▶ Exercise requirements:
Copy out every line of the data below word for word, and omit the pictures from your answer.
# Supplied records start
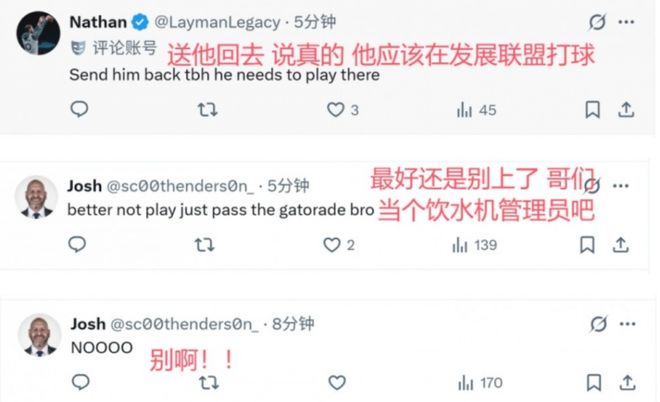Share Nathan's tweet
Viewport: 660px width, 402px height.
coord(626,109)
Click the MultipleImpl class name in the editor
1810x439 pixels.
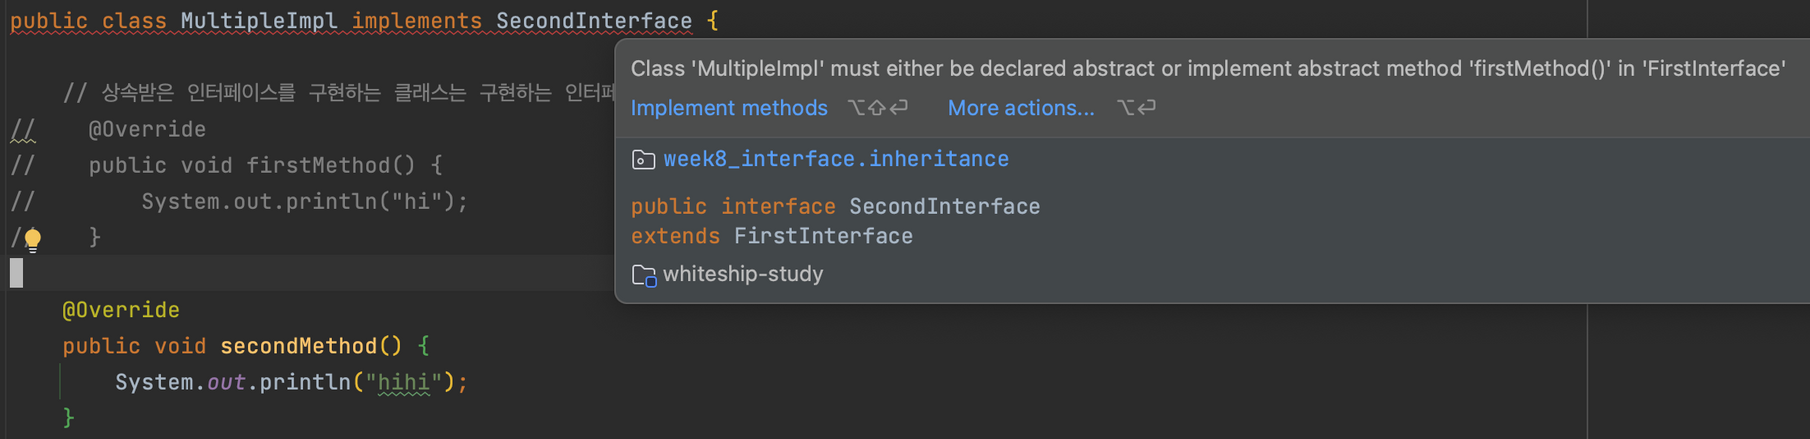point(259,21)
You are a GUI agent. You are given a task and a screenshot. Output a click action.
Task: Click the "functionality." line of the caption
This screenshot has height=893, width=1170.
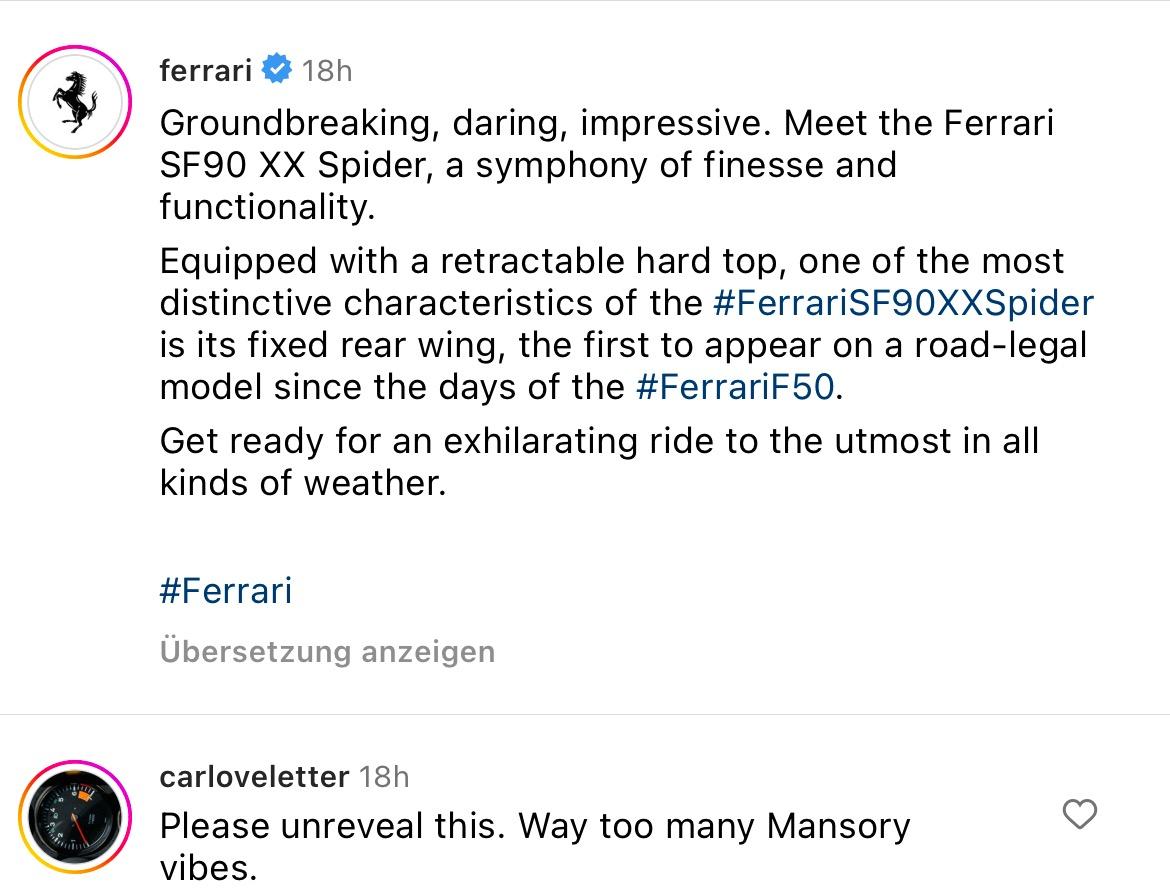click(x=266, y=207)
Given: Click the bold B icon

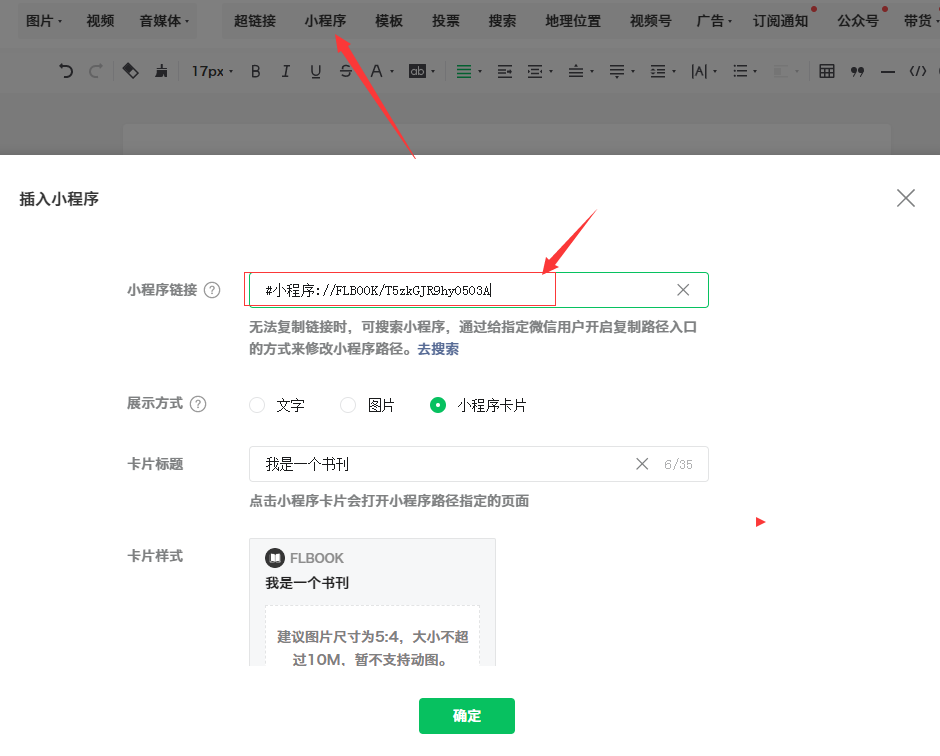Looking at the screenshot, I should click(256, 71).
# Supplied records end
▶ Solution to the exercise:
Share Nathan's tweet
Viewport: 660px width, 402px height.
coord(626,109)
Click the MultipleImpl class name in the editor
1810x439 pixels.
point(259,21)
You are a GUI agent. You are given a task and a screenshot. Output a click action.
Task: Click the "functionality." line of the caption
This screenshot has height=893, width=1170.
click(x=266, y=207)
Given: Click the bold B icon

Looking at the screenshot, I should click(256, 71).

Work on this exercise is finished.